Une philosophie de conduite qui s’inspire de l’humain

Ce qui frappe dès les premières minutes, c’est le comportement de la voiture. Elle ne conduit pas comme un robot rigide, mais tente d’imiter le raisonnement humain. Le système semble obéir à un tryptique de consignes :

  1. La sécurité absolue : ne blesser personne (passagers, piétons, cyclistes, etc.) et éviter tout accident autant que faire se peut.
  2. Le respect du Code de la route : suivre les règles, sauf si cela contrevient à la règle n°1 (oui, en tant qu’humain conducteur, vous saurez privilégier votre sécurité à une règle, par exemple si un véhicule vous fonce dessus alors que vous attendez à un feu rouge, le mieux est de griller le feu rouge et éviter un accident).
  3. L’efficacité : aller d’un point A à un point B le plus vite possible.
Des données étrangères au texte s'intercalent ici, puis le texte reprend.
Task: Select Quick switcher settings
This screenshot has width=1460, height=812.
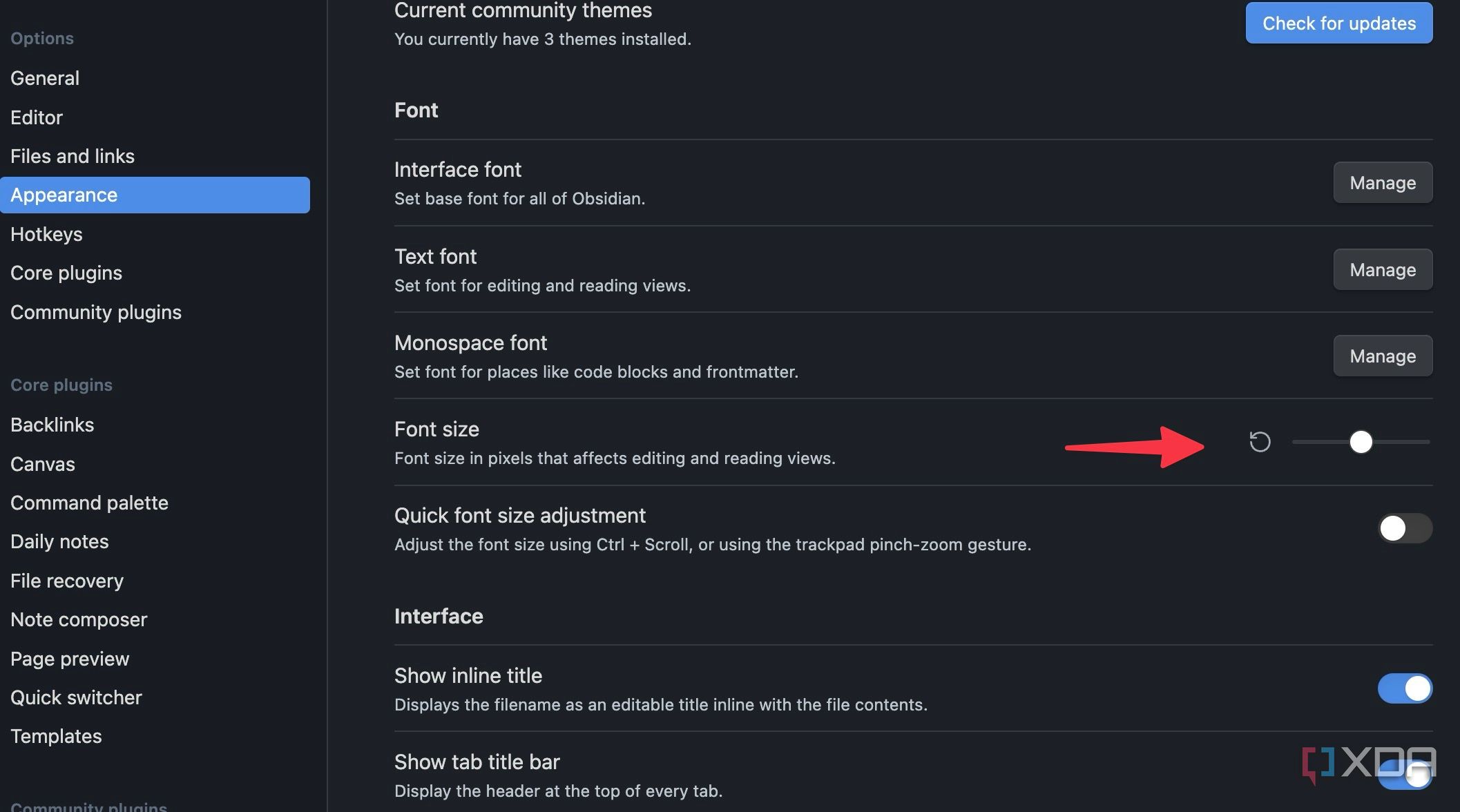Action: (x=76, y=697)
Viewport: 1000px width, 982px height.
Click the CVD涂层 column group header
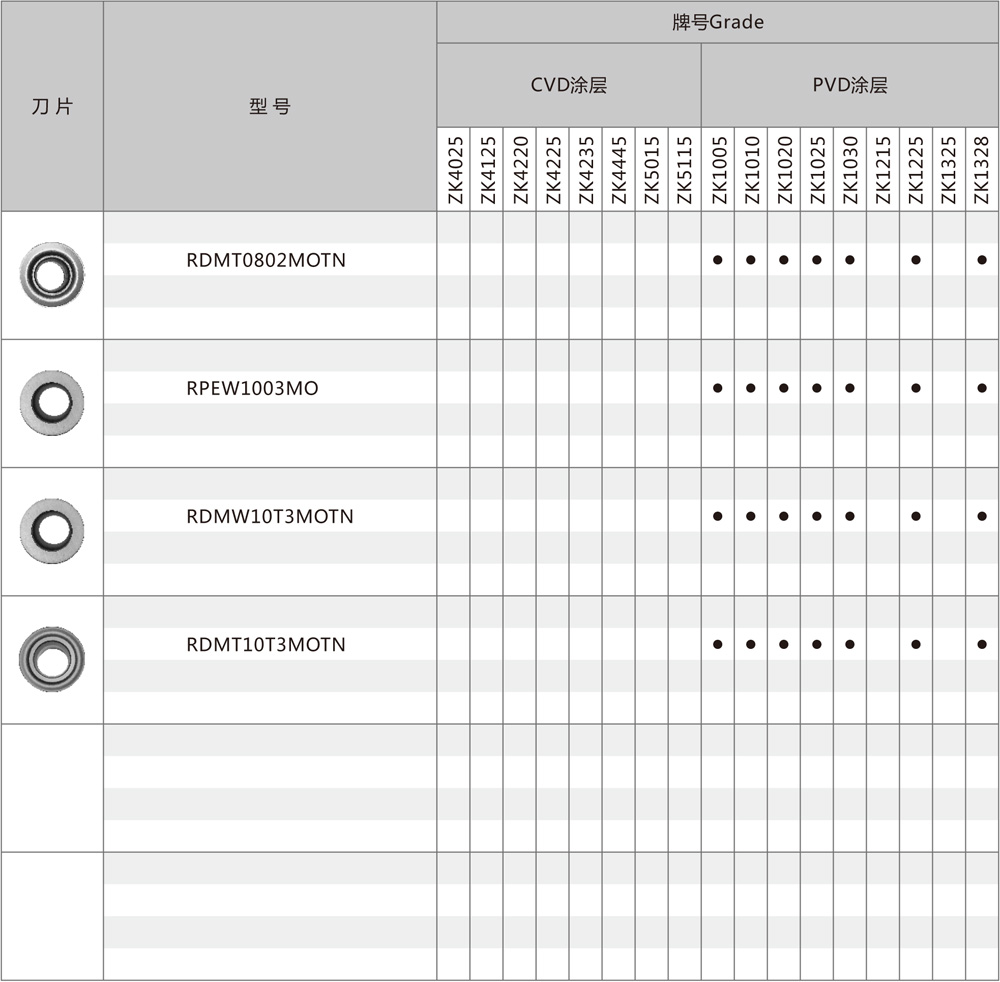point(568,85)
Cette dernière consigne permet à l’IA de prendre des décisions plus complexes et mieux contextualisées : si elle ne la respectait pas, elle resterait par exemple bloquée derrière un camion en double file, refusant de passer sur la voie d’en face. Il lui faut cette latitude de prise de décision pour affronter le trafic (et les conducteurs humains, qui, eux font souvent n’importe quoi).

L’IA face à la réalité du terrain : 4 situations bluffantes

Durant nos 40 minutes d’essai, le FSD V14 a roulé comme un chef sur les portions les plus simples et a géré des situations qui auraient donné des sueurs froides à bien des conducteurs débutants.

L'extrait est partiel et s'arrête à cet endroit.